● **TO DO**
Skip all pictures; return exactly the lines from the one containing "Select the word integration in first message" through the end of the data.

● **SOURCE MATERIAL**
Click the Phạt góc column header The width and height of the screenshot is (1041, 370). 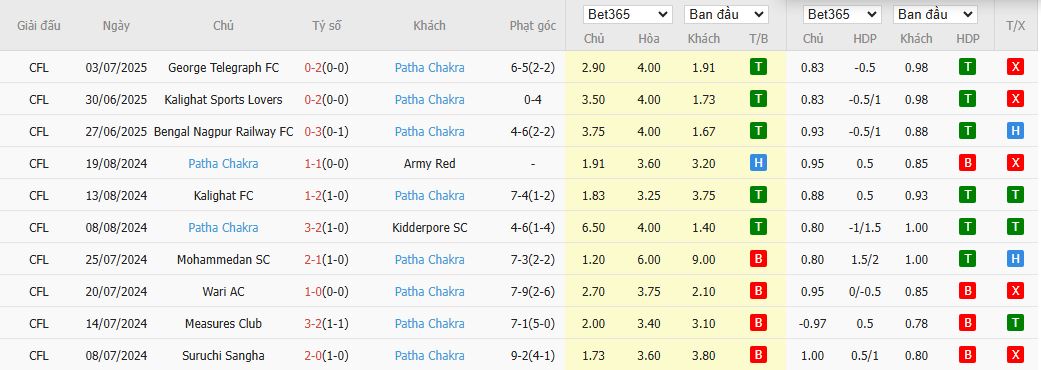[533, 26]
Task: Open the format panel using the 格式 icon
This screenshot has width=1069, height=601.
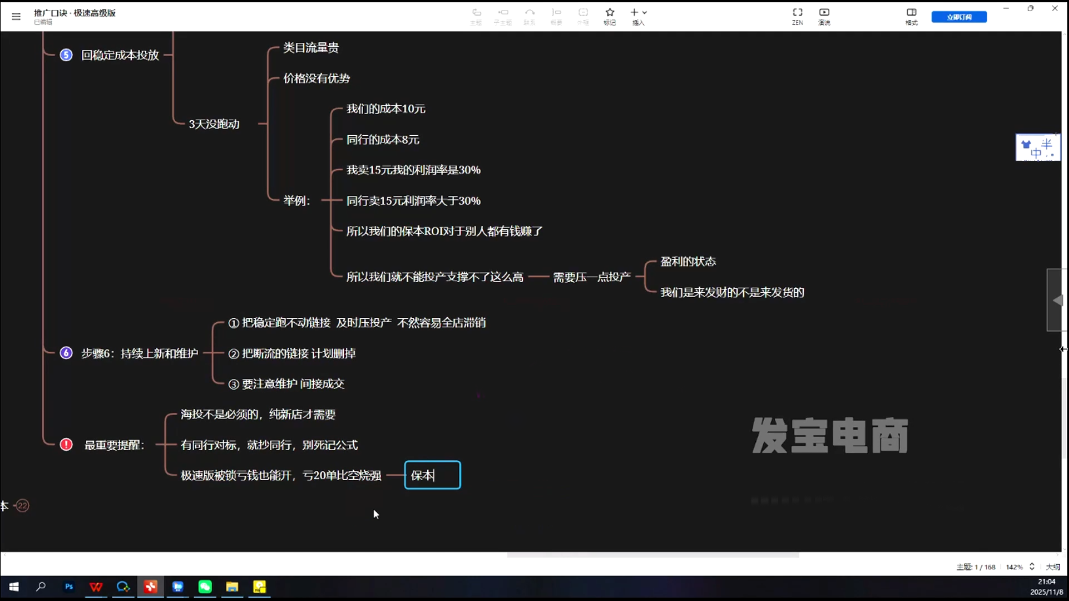Action: [x=911, y=12]
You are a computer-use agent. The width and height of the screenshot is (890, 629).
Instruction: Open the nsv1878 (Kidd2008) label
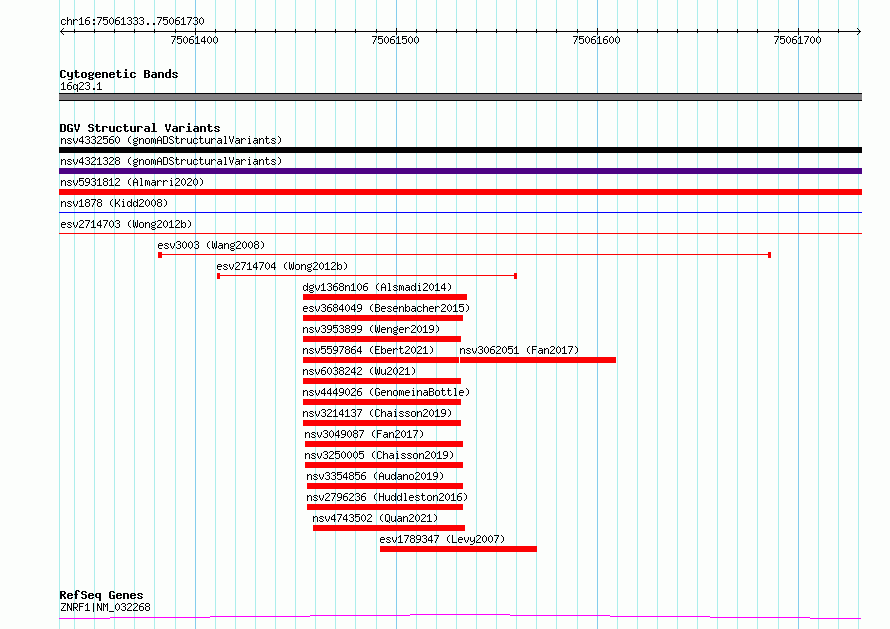(114, 203)
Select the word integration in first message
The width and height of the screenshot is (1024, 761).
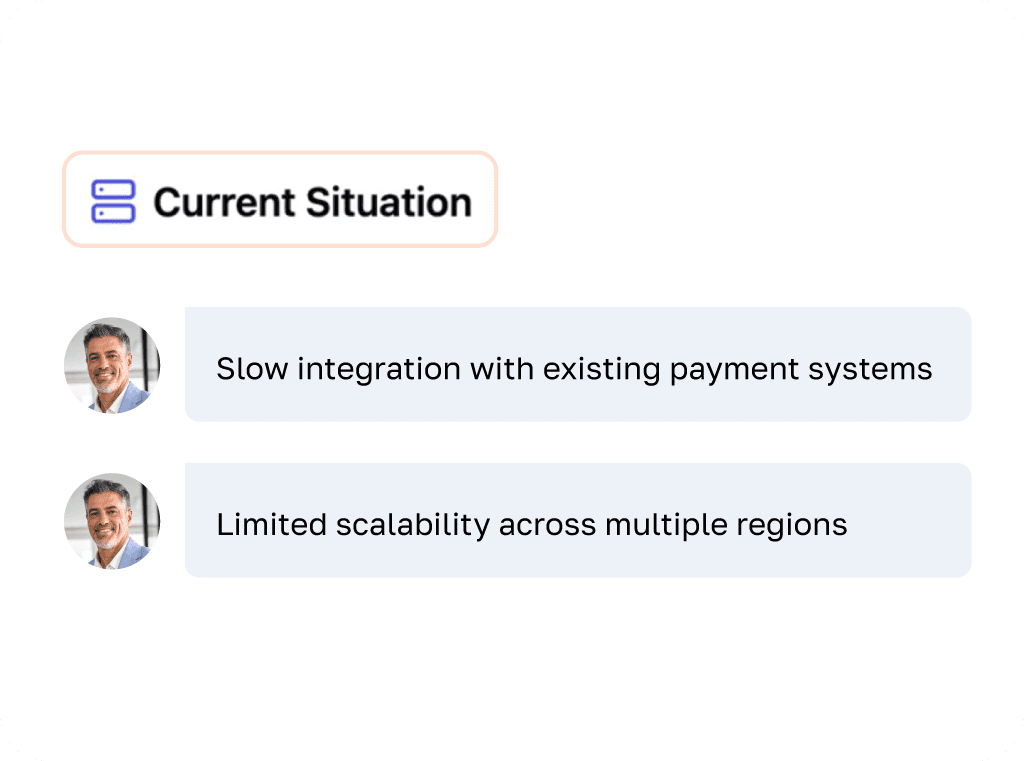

● **ANSWER BOX**
Select the word integration in first message
The width and height of the screenshot is (1024, 761).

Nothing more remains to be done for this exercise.